Questa previsione é sembrata privilegiare un’ottica esclusivamente nazionale
e dunque, almeno per l’Italia dove lo schermo della personalità giuridica non
é ancora stato scalfito, una dimensione esclusivamente societaria[108].
D’altra parte la stessa previsione potrebbe indicare una sorta di unicità del
gruppo, considerando l’impossibilità di giustificare il mancato ricevimento
dall’impresa madre come un’indifferenza del legislatore comunitario alla
disfunzioni interne al gruppo, considerato dunque unitariamente.
Ai
fini che qui ci interessano, si deve dire che non sono state introdotte
ulteriori differenziazioni per le piccole e medie imprese, per cui la
disposizione del nostro ordinamento, già di migliore favore rispetto alla
normativa comunitaria, non dovrebbe subire modifiche.
Infatti,
le proposte che miravano a differenziare la procedura a seconda delle dimensioni
dell’impresa non hanno trovato accoglimento nel testo finale[109].
Con
maggiore puntualità rispetto alla direttiva 75/129, il legislatore nazionale ha
recepito la direttiva 56/92.
Il
D.Lgs. 151/97, emanato in base alla legge delega comunitaria 6/2/96 n°52,
modifica infatti la L.223/91 adeguandola alla direttiva 56/92, sia introducendo
l’obbligo di ricorrere a misure sociali di sostegno, qualora siano possibili,
sia introducendo nuovi contenuti della comunicazione che le imprese che
intendono avvalersi della procedura di mobilità devono inviare al sindacato[110].

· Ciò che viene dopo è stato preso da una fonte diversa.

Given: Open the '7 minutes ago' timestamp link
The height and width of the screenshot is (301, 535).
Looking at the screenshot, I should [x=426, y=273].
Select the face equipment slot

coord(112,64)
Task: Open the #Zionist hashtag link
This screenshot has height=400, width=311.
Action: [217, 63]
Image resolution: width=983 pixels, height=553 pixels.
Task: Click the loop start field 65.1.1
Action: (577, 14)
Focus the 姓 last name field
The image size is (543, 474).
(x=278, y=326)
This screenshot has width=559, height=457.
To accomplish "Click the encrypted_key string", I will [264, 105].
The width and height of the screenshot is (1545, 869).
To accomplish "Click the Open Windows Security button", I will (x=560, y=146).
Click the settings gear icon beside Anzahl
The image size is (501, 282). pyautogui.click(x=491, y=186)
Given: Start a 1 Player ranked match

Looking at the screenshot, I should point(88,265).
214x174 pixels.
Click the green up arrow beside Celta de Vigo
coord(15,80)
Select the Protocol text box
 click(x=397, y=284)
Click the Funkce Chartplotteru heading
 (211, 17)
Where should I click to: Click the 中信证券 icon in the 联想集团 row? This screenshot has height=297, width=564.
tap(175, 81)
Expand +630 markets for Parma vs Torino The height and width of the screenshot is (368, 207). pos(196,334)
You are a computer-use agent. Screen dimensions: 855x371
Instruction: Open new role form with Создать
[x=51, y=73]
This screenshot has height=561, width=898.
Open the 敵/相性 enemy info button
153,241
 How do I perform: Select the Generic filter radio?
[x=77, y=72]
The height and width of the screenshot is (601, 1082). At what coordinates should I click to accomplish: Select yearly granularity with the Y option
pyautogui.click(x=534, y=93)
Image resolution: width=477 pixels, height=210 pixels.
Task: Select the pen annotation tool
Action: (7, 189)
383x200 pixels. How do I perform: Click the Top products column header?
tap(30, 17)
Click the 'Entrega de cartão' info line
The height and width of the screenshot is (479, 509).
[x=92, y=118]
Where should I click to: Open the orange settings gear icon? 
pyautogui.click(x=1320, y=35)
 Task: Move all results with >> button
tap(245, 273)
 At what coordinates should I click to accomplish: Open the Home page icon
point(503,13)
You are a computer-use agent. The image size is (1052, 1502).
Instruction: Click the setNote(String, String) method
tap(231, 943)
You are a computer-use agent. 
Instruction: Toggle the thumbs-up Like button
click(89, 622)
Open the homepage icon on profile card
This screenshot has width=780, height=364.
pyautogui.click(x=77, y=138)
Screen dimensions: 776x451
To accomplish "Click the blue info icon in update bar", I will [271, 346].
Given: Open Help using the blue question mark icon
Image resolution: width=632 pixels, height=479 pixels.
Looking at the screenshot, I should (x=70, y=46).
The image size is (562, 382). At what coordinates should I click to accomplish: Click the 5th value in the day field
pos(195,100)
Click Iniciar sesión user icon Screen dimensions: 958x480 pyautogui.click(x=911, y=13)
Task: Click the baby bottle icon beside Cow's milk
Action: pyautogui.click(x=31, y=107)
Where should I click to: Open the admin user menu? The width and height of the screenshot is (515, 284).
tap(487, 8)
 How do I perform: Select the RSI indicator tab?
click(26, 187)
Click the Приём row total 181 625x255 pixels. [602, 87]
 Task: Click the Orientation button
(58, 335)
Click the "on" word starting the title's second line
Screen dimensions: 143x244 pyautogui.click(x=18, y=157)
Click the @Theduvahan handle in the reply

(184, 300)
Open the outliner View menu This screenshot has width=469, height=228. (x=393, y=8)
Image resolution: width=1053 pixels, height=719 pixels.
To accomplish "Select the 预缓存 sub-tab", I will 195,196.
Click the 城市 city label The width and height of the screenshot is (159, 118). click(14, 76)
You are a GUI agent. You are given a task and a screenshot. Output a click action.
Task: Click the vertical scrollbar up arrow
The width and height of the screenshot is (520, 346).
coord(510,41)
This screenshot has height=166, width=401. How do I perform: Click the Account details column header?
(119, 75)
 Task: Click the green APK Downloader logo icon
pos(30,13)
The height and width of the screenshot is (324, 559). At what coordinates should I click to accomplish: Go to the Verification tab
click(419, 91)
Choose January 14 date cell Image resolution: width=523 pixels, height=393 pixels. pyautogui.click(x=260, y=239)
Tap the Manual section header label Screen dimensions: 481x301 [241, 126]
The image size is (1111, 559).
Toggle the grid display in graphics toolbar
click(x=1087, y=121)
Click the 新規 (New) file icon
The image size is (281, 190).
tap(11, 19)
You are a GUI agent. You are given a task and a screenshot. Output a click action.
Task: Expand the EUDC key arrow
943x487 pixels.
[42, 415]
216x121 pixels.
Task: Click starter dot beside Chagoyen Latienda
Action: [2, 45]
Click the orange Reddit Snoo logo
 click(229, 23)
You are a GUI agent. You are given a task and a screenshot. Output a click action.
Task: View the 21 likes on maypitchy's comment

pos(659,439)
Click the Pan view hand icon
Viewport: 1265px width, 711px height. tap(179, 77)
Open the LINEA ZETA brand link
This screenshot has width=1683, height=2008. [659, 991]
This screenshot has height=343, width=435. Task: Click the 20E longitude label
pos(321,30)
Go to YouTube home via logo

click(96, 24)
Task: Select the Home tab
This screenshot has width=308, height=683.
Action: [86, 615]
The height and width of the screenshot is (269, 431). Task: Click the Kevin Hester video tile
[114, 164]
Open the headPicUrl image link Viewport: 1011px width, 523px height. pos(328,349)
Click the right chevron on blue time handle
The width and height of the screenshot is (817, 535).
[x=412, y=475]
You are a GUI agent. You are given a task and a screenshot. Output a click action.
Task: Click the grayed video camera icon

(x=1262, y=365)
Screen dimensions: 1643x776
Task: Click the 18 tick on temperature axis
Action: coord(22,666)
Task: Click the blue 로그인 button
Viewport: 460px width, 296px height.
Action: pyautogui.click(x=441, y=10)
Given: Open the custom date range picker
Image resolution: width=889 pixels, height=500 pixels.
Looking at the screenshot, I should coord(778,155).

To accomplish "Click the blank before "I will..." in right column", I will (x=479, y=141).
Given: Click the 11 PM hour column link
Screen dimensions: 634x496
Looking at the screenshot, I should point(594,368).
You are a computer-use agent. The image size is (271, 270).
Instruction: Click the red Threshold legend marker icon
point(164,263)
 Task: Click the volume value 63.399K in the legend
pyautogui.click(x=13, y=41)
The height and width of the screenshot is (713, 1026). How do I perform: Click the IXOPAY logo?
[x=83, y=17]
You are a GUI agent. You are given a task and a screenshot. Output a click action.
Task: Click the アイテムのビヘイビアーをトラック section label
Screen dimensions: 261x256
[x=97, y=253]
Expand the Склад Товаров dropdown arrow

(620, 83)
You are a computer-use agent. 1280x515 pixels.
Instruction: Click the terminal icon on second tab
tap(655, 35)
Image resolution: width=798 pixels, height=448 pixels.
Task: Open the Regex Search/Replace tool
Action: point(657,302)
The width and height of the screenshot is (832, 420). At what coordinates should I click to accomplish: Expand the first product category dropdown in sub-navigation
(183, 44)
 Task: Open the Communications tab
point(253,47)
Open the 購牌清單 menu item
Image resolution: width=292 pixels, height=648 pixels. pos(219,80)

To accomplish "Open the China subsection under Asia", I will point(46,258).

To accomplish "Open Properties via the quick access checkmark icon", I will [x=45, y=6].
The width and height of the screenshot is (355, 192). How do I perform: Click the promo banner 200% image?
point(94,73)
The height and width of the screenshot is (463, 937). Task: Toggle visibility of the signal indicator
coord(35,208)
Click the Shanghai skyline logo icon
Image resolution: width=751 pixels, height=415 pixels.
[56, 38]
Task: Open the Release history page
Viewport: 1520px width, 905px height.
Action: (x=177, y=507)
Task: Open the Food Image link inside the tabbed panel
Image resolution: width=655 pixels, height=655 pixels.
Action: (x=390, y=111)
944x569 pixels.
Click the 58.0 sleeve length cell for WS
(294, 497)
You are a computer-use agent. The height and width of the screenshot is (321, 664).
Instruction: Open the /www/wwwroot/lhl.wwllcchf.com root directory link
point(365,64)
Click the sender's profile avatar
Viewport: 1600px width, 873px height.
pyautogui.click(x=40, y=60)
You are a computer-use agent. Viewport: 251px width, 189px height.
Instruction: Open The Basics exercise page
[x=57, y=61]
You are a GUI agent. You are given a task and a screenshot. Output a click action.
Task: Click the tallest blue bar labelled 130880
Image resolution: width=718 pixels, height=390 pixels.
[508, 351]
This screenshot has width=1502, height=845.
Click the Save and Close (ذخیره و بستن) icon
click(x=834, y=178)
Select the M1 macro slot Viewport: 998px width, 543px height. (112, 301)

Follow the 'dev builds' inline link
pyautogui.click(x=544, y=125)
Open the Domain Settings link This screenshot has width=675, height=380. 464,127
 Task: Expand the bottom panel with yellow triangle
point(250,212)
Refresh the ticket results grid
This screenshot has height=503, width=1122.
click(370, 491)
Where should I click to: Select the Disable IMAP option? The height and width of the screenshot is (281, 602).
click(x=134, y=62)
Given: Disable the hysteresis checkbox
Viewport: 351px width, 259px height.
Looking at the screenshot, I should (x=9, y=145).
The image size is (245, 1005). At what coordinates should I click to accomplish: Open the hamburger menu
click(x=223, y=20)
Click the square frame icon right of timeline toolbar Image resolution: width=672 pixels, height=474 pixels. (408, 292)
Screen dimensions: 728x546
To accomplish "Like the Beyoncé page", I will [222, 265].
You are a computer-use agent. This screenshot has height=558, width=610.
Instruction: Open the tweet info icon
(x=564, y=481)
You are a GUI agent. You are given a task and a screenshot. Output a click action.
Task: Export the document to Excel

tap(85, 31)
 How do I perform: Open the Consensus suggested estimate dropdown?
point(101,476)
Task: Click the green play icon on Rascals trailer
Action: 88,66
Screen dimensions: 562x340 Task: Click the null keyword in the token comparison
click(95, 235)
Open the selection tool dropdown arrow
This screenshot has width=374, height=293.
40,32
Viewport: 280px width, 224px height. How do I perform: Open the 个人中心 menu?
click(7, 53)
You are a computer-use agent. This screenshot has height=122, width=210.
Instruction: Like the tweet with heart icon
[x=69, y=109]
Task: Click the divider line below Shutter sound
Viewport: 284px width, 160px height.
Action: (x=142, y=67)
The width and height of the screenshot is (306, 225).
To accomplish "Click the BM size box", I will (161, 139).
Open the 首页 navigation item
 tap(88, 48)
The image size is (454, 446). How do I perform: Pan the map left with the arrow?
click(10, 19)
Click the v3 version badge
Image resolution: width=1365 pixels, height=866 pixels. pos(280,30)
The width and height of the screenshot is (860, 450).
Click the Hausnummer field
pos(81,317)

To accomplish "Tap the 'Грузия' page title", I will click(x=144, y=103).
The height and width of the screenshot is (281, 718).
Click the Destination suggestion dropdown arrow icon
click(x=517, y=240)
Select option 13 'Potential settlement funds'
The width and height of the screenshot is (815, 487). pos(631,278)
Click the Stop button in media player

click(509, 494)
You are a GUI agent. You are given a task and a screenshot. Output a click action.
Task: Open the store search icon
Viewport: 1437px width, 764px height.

In particolare, vengono aggiunti gli obblighi di comunicare il personale
normalmente occupato e il metodo di calcolo degli incentivi ed integrazioni al
reddito aggiuntivi rispetto a quelli legali. Viene altresì richiesto
l’assolvimento degli obblighi di informazione e consultazione anche nel caso
in cui le procedure siano poste in essere da imprese controllate, qualora
l’avvio della procedura risponda ad una decisione della controllante.
Non
risultano recepiti, invece, sia l’inclusione nel numero dei licenziamenti
necessari all’applicazione della normativa di ogni caso di soppressione del
posto dipendente da scelte del datore di lavoro; sia l’indicazione che
l’inizio della procedura debba avvenire in tempo utile per il sindacato. La
previsione di licenziamenti collettivi provocati da provvedimenti dell’Autorità
Giudiziaria, risulta invece già previsto dall’art.3 L.223/91.
La
prima omissione, indiscutibilmente voluta in quanto non inserita neppure nella
legge comunitaria di delega del 1996, é stata giustificata argomentando che
l’equiparazione delle forme di risoluzione incentivate dei rapporti di lavoro
potrebbero rientrare nel numero dei licenziamenti necessari al raggiungimento
dei limiti numerici richiesti per il licenziamento collettivo solo a patto che
i licenziamenti in senso stretto siano almeno cinque. Si ritiene cioè
che la direttiva abbia voluto escludere e non includere tali recessi dal computo
dei recessi necessari per l’applicazione della direttiva[111].
L’argomentazione
appare convincente in quanto la direttiva del 1992 ha stabilito che le
cessazioni del rapporto di lavoro ad iniziativa del datore sono assimilate ai
licenziamenti “per il calcolo del numero dei licenziamenti previsti dal primo
comma” ma “purché i licenziamenti siano almeno cinque”. Quest’ultimo
inciso si spiega in quanto, diversamente dalla L.223/91, la direttiva del 1975
prevede un numero superiore a cinque (almeno dieci licenziamenti), di cui
evidentemente la modifica del 1992 ha chiarito che almeno cinque debbano essere
licenziamenti in senso stretto, mentre gli altri potrebbero essere altre forme
di riduzione ad iniziativa del datore di lavoro[112].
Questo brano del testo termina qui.